Detailing the eight months following their newborn's passing, Mundruczó's intimate drama finds its unmarried partners Martha (Kirby) and Sean (Shia LaBeouf) contending with their grief – she by retreating further and further from the outside world, he by passive-aggressively (and sometimes simply aggressively) demanding a return to normalcy. Yet while there are lovely passages of quiet in Kata Wéber's screenplay, particularly when we're witness to actions by Martha that even she might not fully comprehend, the waters keep getting muddied with soap-opera digressions and odd distractions that don't match Mundruczó's directorial austerity. A court case against the couple's midwife (Molly Parker) is frequently referenced, but up until the shameless climax that feels like imposed Oscar bait, neither the characters nor the director appear to have much interest in it. (The awkward life-goes-on coda feels similarly affected and unmotivated.) An affair between Sean and the couple's attorney (Sarah Snook) is introduced as an afterthought and never comes close to being resolved. Ditto Sean's drug relapse after six years of sobriety. Depending on the needs of the scene, Martha's mother Elizabeth (Burstyn) is either a loving and supportive meddler or the most horrific of monsters; neither the film nor Burstyn herself seem to know for sure.
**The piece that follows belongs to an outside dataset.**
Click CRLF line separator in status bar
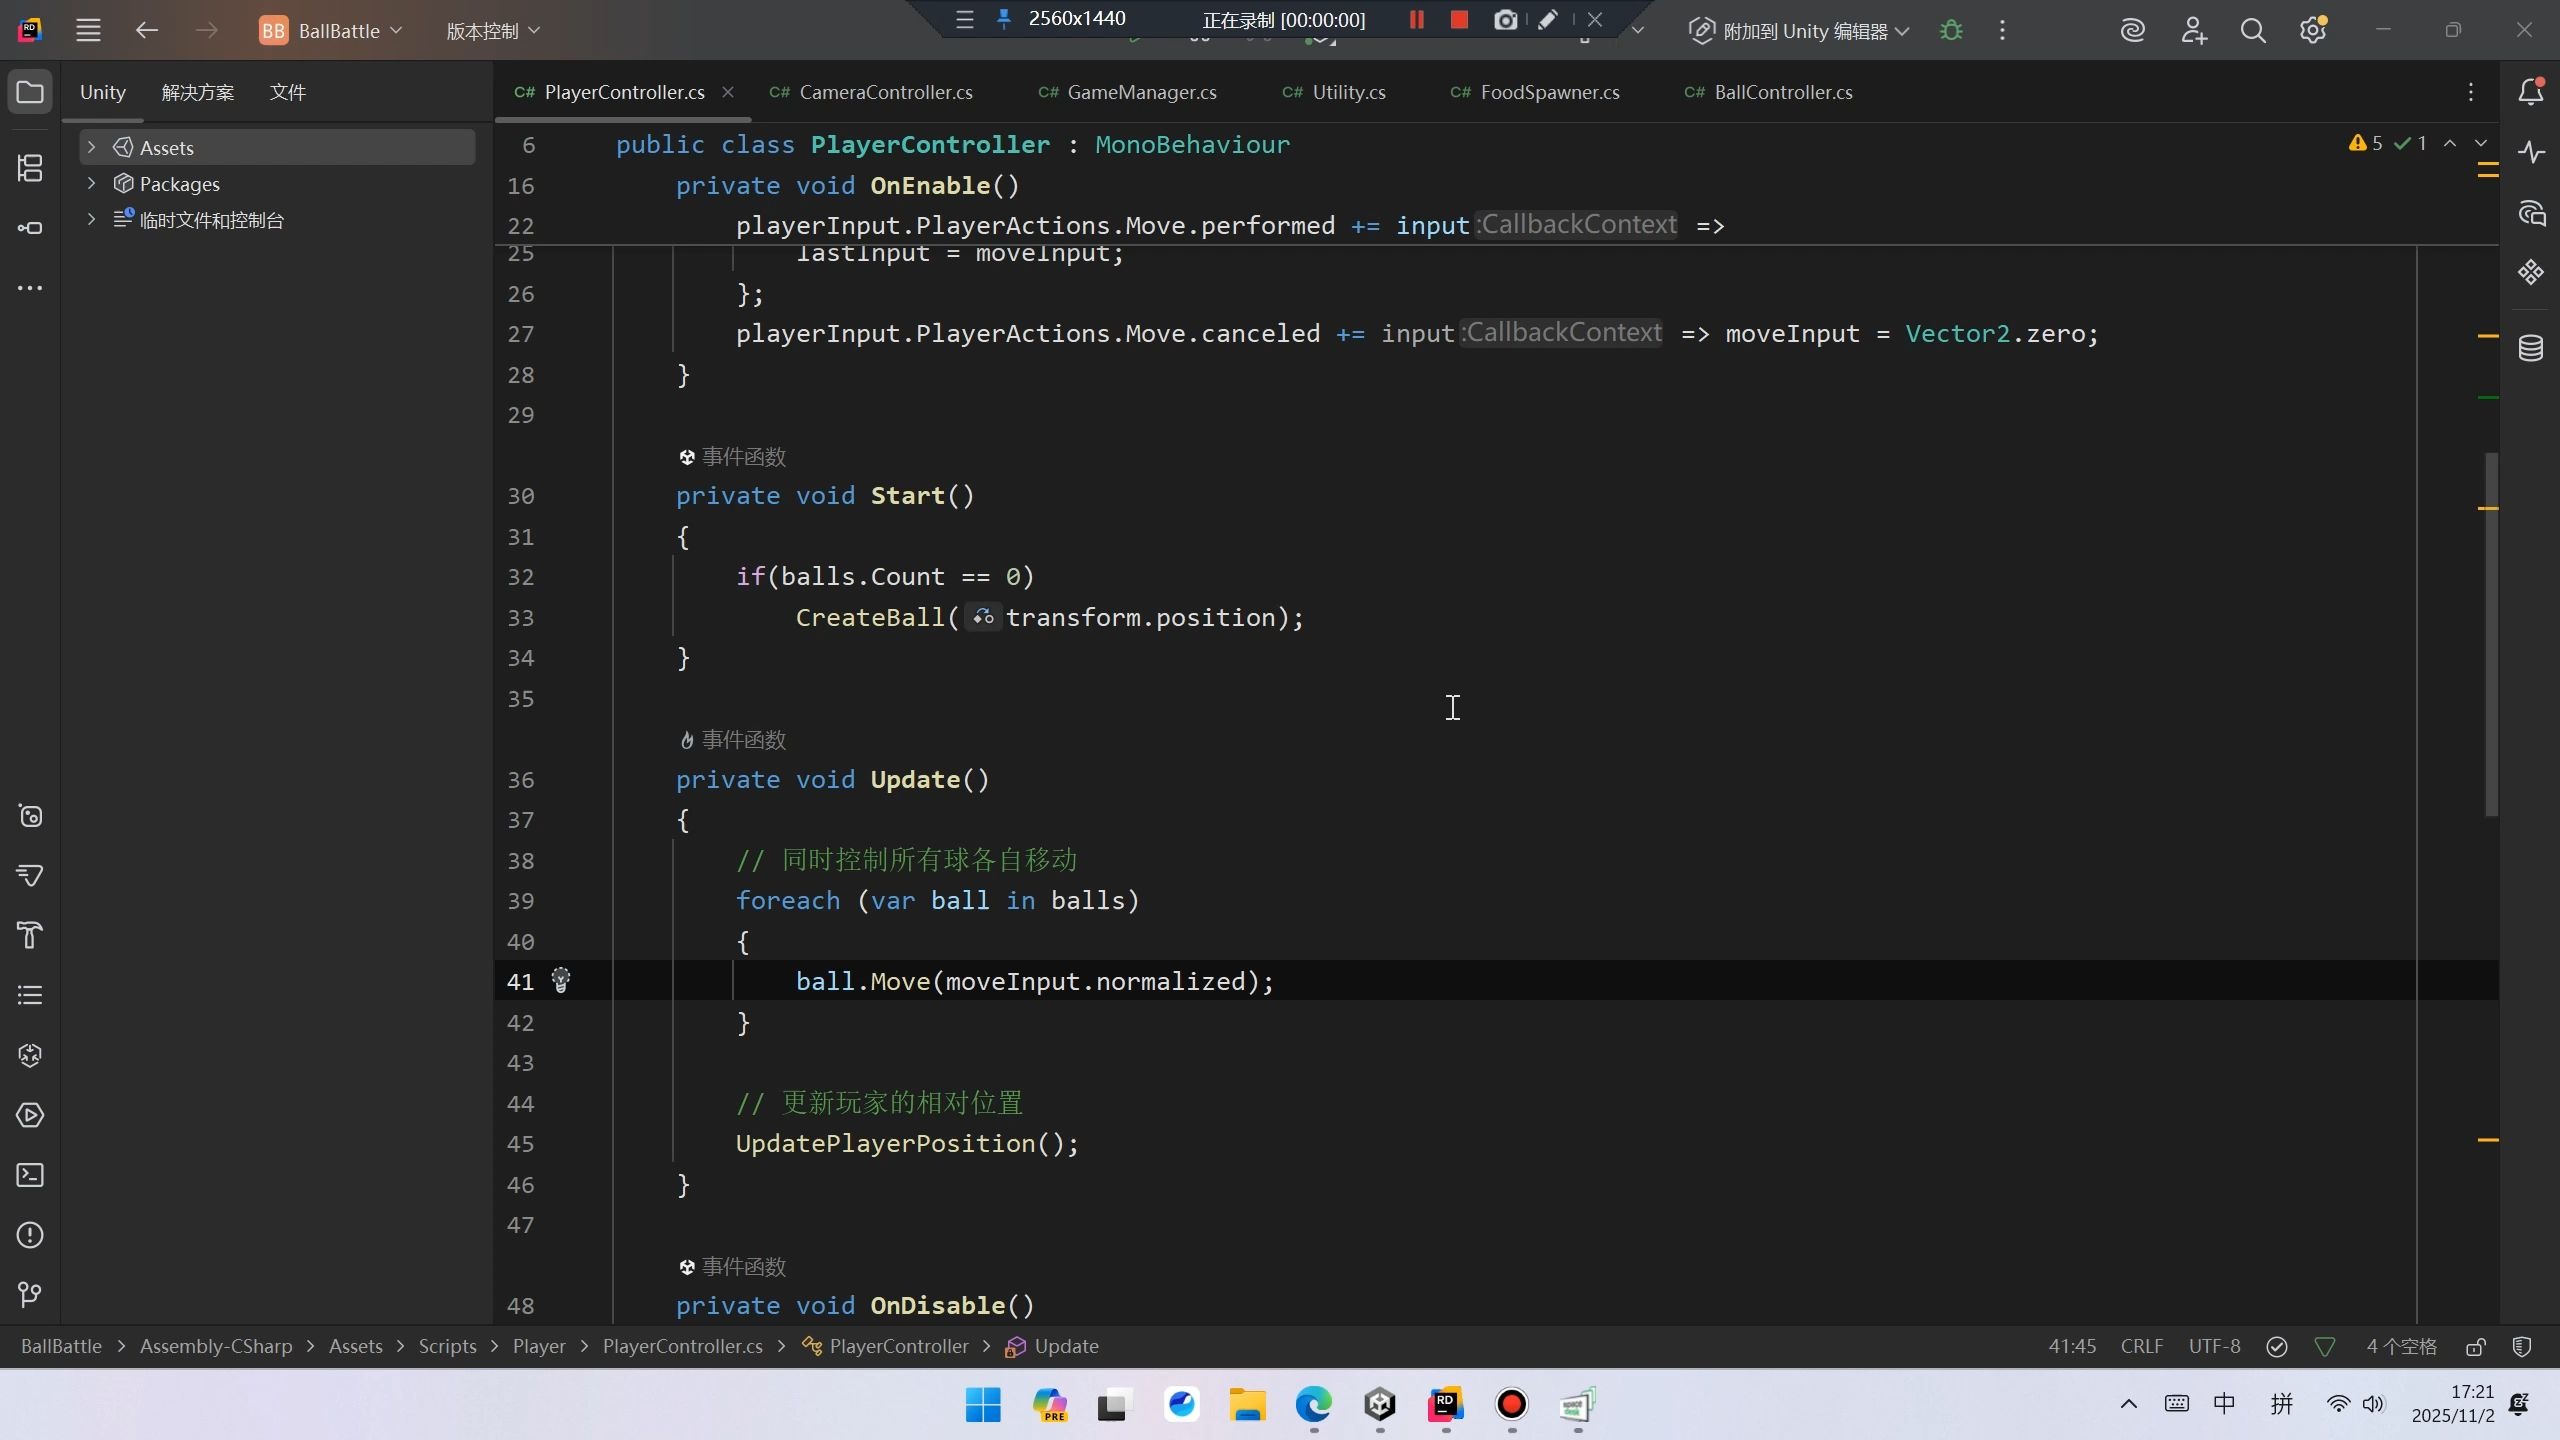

And not to be indelicate, but exactly how old is Martha's mom supposed to be? In her own ready-made Oscar clip, Burstyn delivers a lengthy, tearful, fiercely well-acted monologue about Elizabeth's infanthood in the European ghettos of World War II, and even though the performer, beautiful as ever, doesn't look all of her 88 years, the reminiscence means her character would have to be at least 75. Martha, meanwhile, looks exactly like the 32-year-old that Kirby is. So being generous about the 56-year age gap between Burstyn and Kirby, that means that Elizabeth gave birth to Martha when she was in her mid-40s? And she gave birth to Martha's significantly younger sister when she was in her 50s? I'll grant, wholly without judgment, that this could be the case. But my thinking about the age disparity at all suggests that I wasn't fully invested in this sporadically gripping, oddly meandering anti-entertainment – a frustrating drama that, per its title, works only in Pieces.

Liam Neeson in The Marksman

THE MARKSMAN

Not three months after foisting Honest Thief on us, Liam Neeson is back in grumpus-with-a-gun mode with The Marksman, the star's umpteenth descent into debilitatingly mediocre action nonsense. How on earth is this possible? Did Neeson make a stockpile of these things just in case a pandemic hit and there was nothing else to see at the cineplex?
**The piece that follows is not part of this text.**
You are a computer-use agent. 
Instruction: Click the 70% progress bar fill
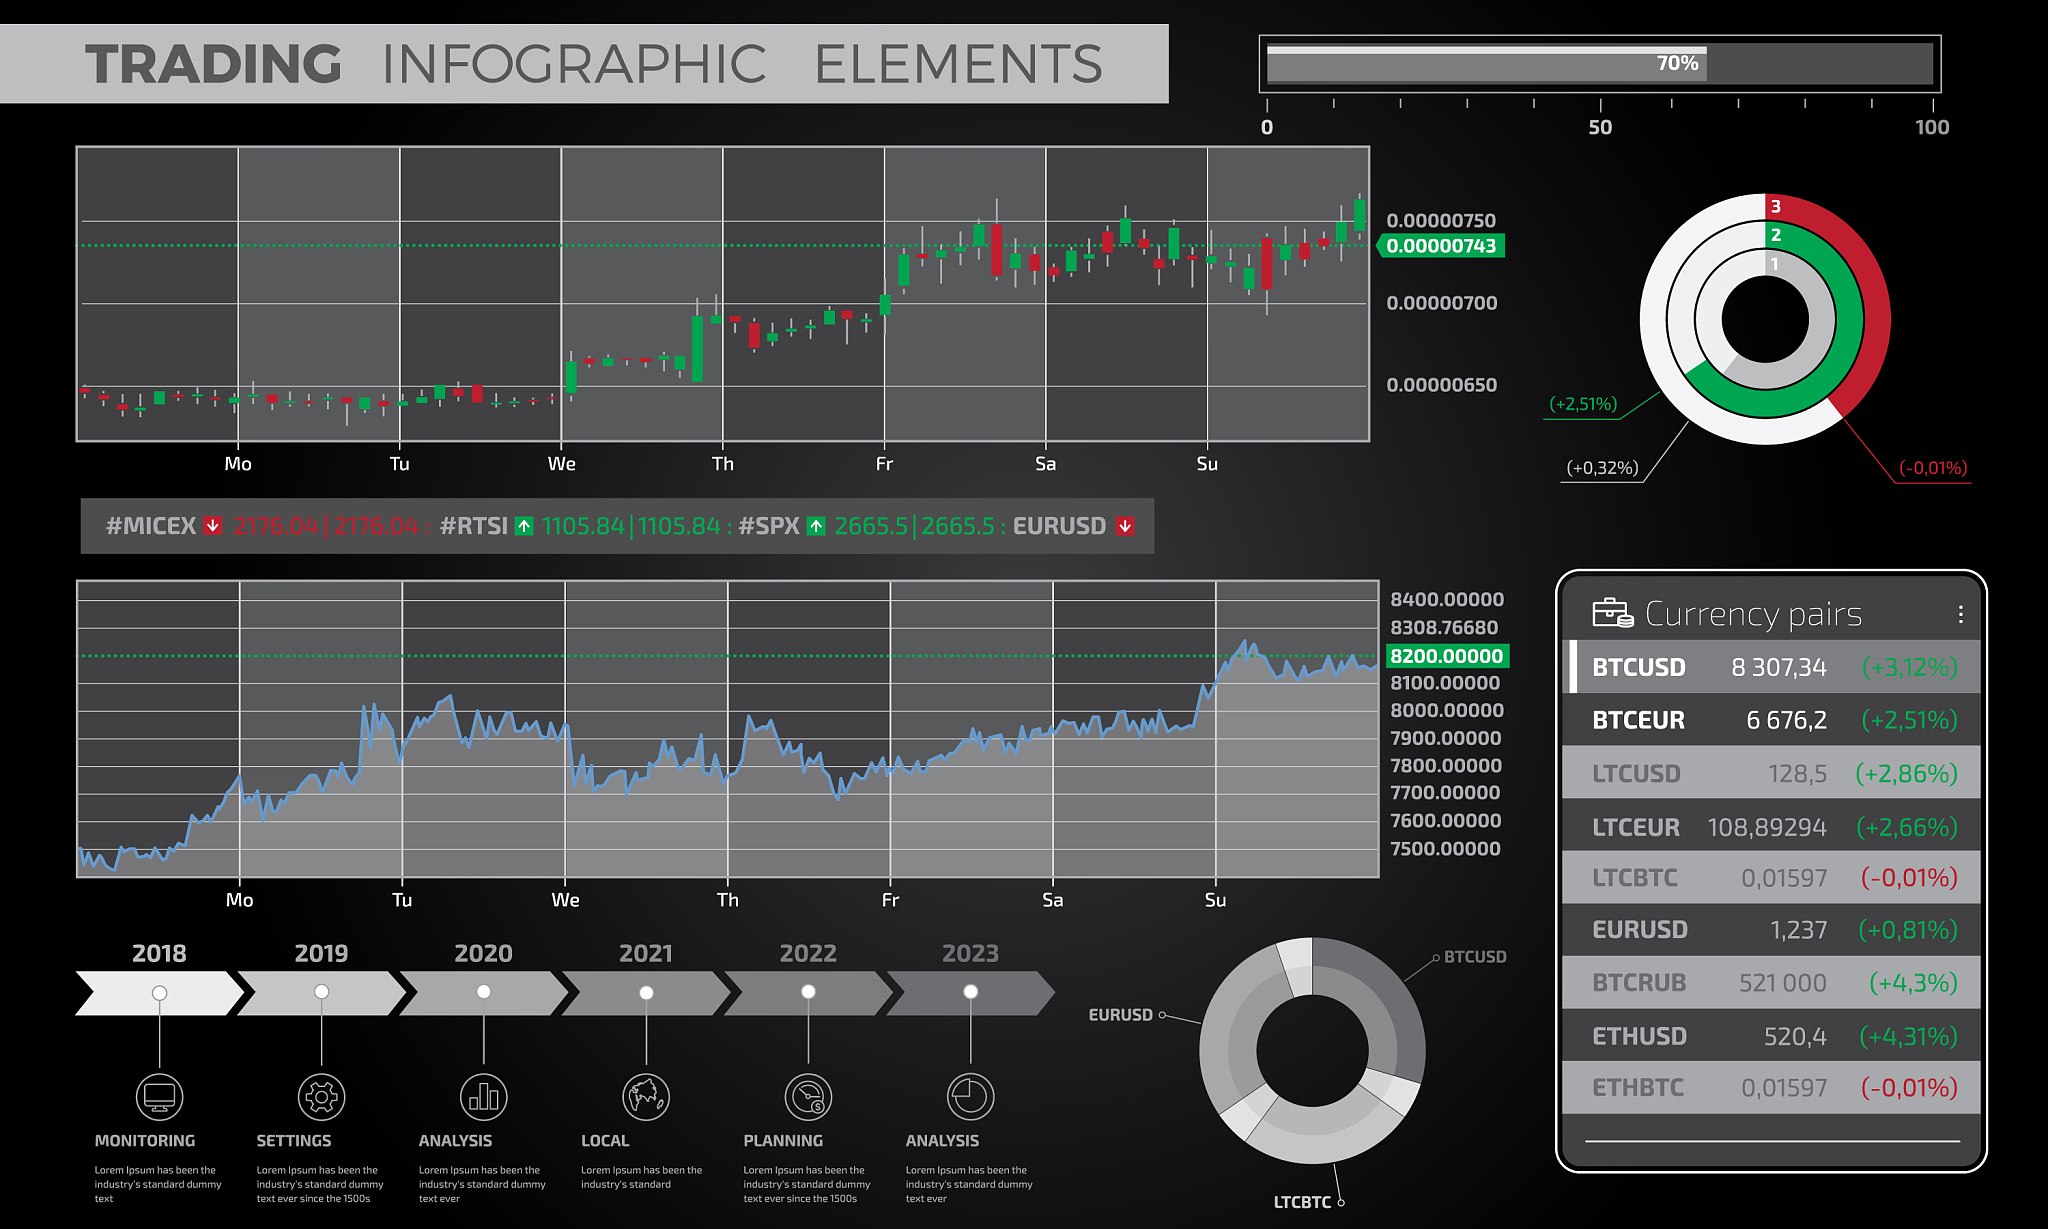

This one is actually worse than most of Neeson's stock-in-trade, telling of a widowed Arizona rancher and former Marine who evades murderous Mexican drug-cartel enforcers while grudgingly escorting an undocumented, orphaned tween (Jacob Perez) to relatives in Chicago. The film is directed, if that's the correct word for the ensuing schmaltz and violent noise, by Million Dollar Baby producer and Trouble with the Curve helmer Robert Lorenz, and it's such a prototypical late-period Eastwood vehicle that one scene finds Neeson being handed his ranch's foreclosure papers while he's literally draped in an American flag. (Clint must be kicking himself for not getting to that image first.) It's really not worth delving into either the deadening, surprise-free Marksman or the unacknowledged casual racist at its center, with Neeson addressing the kid's chief pursuer as “Pancho” and initially speaking to his young Mexican charge with embarrassingly over-enunciated English and then complaining when the traumatized kid doesn't respond. But it is worth mentioning, I think, that the occasionally vocal, seemingly contented seniors at my screening went noticeably, uncomfortably silent when Neeson walked into a Texas gun shop and successfully bribed the clerk into selling him firearms without a background check or waiting period, just as you could hear a pin drop when Neeson proceeded to teach his prepubescent traveling companion how to load and shoot a pistol. Maybe some movie clichés that were acceptable, even adored, in years past aren't quite so welcome now. If that's true, pity the Neeson stockpile.